Social insect colonies, like those of ants and bees, are divided into castes based on distinct tasks such as reproduction, foraging, defense, and nest maintenance. Individuals belonging to different social castes show distinct molecular, physical, and behavior characters. These are usually established at the larval stage.    

But Indian jumping ants (Harpegnathos saltator) are unique. Unlike other ants, Indian jumping ants can switch castes when the reproductive queen dies. In these cases, about 70 percent of non-reproductive workers fight for dominance. Some successfully become reproductive queen-like ants, called gamergates, to ensure the continuation of the colony. This worker-gamergate transition incurs dramatic brain structural remodeling.

New research published in Science Advances has looked more closely at how the brains of gamergates compare to worker Indian jumping ants. By measuring gene expression changes in the brains of these ants at single-cell resolution, scientists discovered that the number of ensheathing glial cells — supportive neuronal cells essential to brain health and homeostasis — increases by 40 percent during the worker-gamergate transition. 

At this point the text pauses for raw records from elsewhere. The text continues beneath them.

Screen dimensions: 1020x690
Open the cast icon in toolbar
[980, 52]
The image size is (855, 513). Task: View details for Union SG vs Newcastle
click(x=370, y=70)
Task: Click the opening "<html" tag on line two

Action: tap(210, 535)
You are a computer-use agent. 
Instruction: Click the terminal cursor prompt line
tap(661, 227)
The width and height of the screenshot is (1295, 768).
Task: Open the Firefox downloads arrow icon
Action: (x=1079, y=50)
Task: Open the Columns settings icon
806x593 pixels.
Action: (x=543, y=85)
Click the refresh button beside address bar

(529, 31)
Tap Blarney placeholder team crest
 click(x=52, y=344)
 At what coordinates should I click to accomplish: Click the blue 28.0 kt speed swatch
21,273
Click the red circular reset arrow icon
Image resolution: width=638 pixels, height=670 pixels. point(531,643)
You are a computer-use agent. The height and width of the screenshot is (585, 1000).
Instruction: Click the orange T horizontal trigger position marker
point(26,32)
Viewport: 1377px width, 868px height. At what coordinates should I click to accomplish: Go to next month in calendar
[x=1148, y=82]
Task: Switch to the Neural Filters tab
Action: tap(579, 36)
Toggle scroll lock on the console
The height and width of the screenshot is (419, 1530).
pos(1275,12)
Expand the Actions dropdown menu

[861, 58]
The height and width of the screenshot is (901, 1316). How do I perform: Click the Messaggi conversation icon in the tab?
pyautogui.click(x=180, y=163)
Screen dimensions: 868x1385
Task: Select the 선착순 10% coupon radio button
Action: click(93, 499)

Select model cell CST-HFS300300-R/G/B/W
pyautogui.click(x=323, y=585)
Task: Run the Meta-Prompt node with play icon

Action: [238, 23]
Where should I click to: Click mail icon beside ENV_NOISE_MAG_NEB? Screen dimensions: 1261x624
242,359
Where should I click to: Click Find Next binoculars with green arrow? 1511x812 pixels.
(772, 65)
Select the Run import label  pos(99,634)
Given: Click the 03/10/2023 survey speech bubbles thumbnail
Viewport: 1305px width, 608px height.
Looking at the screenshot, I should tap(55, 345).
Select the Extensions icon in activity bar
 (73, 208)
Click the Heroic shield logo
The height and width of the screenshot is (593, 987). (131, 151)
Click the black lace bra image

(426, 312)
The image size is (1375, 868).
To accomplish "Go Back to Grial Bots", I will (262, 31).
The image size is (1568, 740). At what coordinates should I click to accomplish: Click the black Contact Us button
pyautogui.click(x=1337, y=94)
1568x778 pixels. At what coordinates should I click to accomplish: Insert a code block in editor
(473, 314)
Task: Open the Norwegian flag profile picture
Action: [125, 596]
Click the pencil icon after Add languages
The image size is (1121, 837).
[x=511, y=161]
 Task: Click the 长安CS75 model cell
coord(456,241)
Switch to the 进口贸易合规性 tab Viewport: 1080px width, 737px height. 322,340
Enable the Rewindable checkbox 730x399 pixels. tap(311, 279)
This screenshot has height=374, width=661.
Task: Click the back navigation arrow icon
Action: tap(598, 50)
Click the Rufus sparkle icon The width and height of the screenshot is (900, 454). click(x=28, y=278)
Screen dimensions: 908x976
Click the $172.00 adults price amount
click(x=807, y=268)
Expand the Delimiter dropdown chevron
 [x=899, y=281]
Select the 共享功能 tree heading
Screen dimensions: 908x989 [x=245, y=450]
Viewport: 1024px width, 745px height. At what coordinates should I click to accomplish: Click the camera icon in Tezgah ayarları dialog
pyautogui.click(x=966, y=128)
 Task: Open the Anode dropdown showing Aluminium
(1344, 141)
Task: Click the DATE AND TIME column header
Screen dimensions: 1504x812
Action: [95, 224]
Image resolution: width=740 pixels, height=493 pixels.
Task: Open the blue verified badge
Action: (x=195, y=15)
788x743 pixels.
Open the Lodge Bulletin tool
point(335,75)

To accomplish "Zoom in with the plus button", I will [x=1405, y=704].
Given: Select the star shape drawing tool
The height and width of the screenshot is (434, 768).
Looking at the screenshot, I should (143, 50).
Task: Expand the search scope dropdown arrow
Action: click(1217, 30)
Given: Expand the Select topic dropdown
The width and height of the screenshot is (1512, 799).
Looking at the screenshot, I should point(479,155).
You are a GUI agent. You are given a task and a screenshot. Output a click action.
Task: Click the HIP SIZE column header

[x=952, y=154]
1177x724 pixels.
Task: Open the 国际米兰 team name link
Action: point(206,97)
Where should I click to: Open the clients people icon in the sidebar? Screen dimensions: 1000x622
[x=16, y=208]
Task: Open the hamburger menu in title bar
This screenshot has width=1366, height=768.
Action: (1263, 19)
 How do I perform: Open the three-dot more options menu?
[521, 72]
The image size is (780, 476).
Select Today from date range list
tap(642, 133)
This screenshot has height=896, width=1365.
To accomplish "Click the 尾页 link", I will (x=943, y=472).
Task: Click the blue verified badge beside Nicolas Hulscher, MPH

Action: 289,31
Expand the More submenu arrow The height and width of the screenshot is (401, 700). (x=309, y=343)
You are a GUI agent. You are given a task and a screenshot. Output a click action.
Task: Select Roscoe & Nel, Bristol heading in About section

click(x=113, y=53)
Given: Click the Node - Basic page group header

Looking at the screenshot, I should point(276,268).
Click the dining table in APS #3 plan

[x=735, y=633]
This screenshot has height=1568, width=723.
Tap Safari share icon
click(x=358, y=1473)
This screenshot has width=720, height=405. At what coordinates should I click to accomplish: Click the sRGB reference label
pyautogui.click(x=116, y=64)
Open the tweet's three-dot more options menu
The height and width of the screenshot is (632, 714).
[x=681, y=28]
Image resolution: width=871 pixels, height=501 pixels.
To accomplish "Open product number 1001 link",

Not only that, when the scientists injured the brains of young Indian jumping ants (from stable or non-transitioning colonies) using needle punctures or antenna ablation, these same cells activated and expressed injury-responsive genes at a higher rate to cope with brain damage.

In ant colonies, reproductive queens live about ten times longer than workers, and gamergates about five times longer than workers. This study found that even older gamergates (~120 days in age) contained significantly more ensheathing glial cells than workers of the same age. (To put this into perspective, 120 days of Indian jumping ant life would translate to about 57 years on a human-age scale.) Older gamergates also expressed higher levels of injury-responsive genes after brain injury. Thus, scientists suggest that ensheathing glial cells protect gamergates from brain damage even in old age.

Yet, Indian jumping ants of all castes are genetically the same, so what makes them inherently distinct? The answer could be epigenetics: the inheritance of biological variation independent of the genetic sequence. Ants — and other social insects — provide a great example to study epigenetics and to explore the relative influence of nature and nurture on their lives.